No my baby isn't in danger. He has never been violent to me and is a very doting and kind daddy to our girl. It's just me that gets the brunt of it verbally which at times is quite shockingly hurtful. I'm glad she has no idea what he says. That's why I want to get this under control now before she's old enough to see. My parents are divorced (no violence-affair) and it was horrendous which is probably why I'm trying so desperately to keep us all together. I just want to belong in a family. When he's mean to me, it makes me not like him and I'm worried that I will leave one day and it will be his fault and I'm so mad at him for that.
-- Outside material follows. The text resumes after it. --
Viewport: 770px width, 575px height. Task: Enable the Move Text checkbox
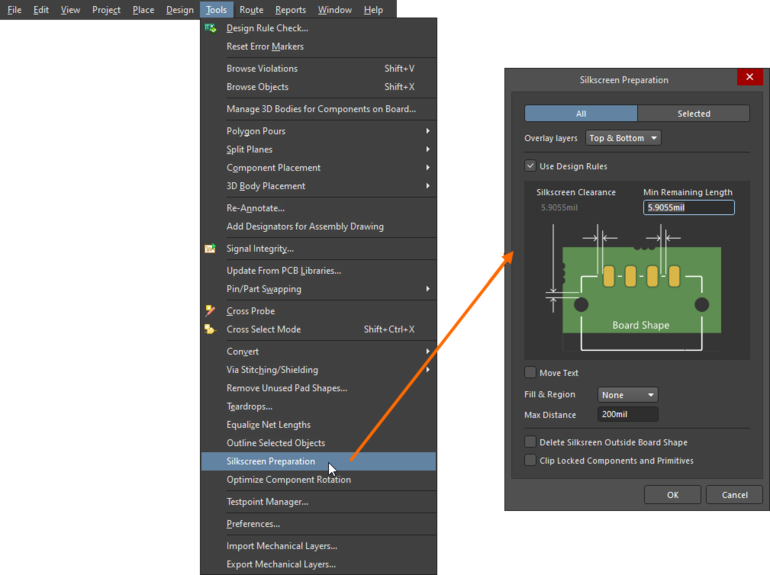coord(530,373)
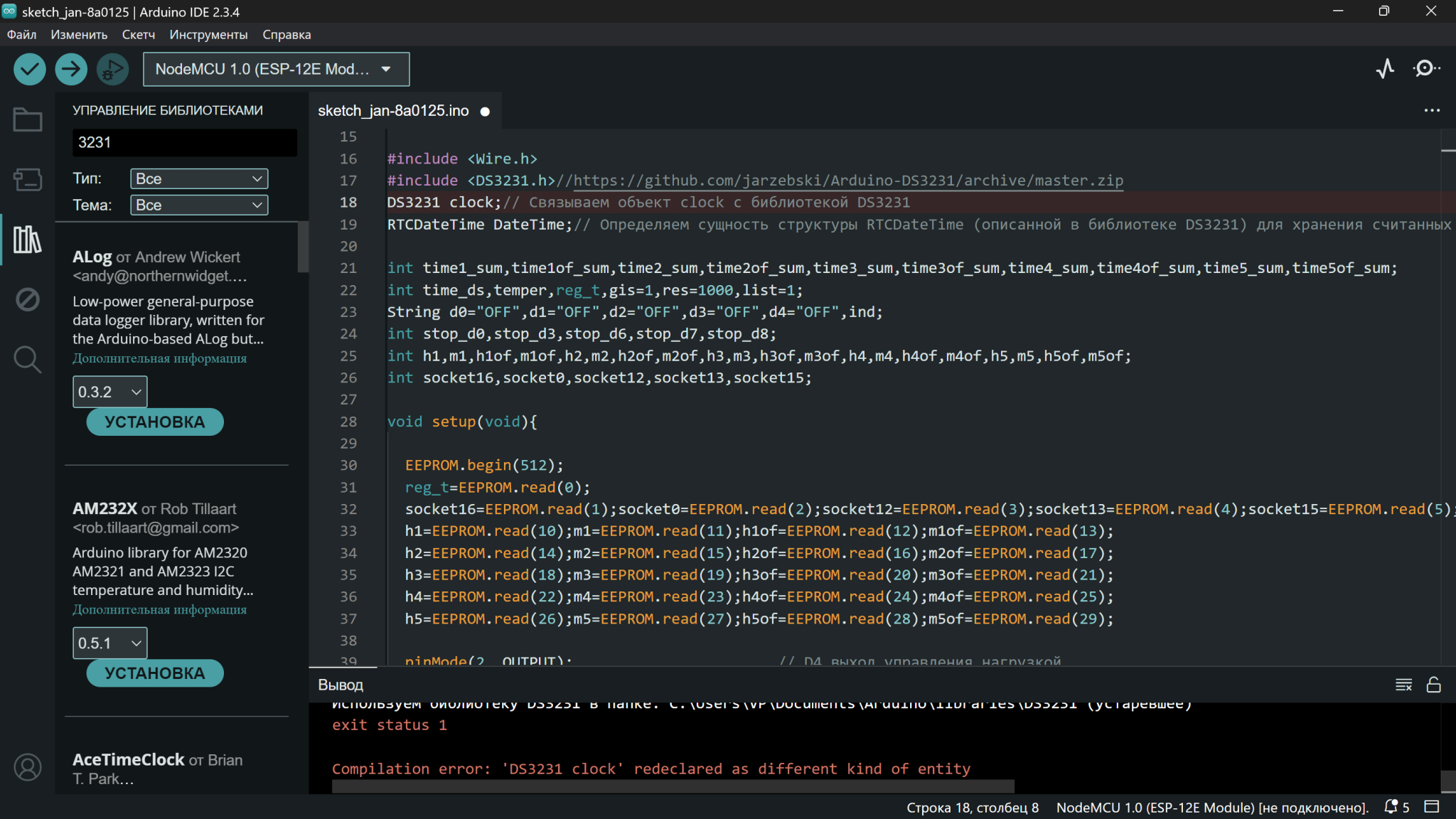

I feel like he's taking my family away.

OP posts:
Thisisaghostlyeuphemism · 08/01/2014 17:19

Can I ask why your parents divorce was so horrendous?

I do read that here a lot: my parents are divorced so I've decided to stick with this man who has affairs, hits me, calls me a cunt etc.

I mean, was it the divorce itself that was horrendous or the way your parents dealt with it?

He will change if he wants to - I doubt he does.

Twinklestein · 08/01/2014 17:20

You can't get someone else's behaviour under control though... that's entirely up to him.

Once he sees what how big commitment the process of self-change involves - financially, mentally and emotionally - he may not be keen..

Your baby doesn't understand words yet, but babies are hypersensitive, she will pick up on the emotional tension between you. It won't be long before she begins to understand words.

Rooners · 08/01/2014 17:27

Yes, you're right - he is taking away your family, your hopes and dreams.

he is a wanker. Sad

Please don't make the mistake of thinking that because he may not like himself when he is horrible to you, it is Ok, and he can change.

He can't. It would take years of serious therapy to change a mindset that is as damaged as his.

And that would be in someone who WANTED to change. He sounds like he thinks he can get away with it because each time he does it, you have stayed and this gives him permission, as it were, to up the ante. It also diminishes the respect he has for you (if there is any to begin with).

There are two ways to do this. Stay, and have a wasted half life treading on eggshells with a person you resent and fear in your house, and around your daughter, - or leave, and deal with him as best you can, and move on to the life you deserve - maybe with someone new, eventually, but for now, with your little girl and in a place of safety without this arsehole dragging you both down.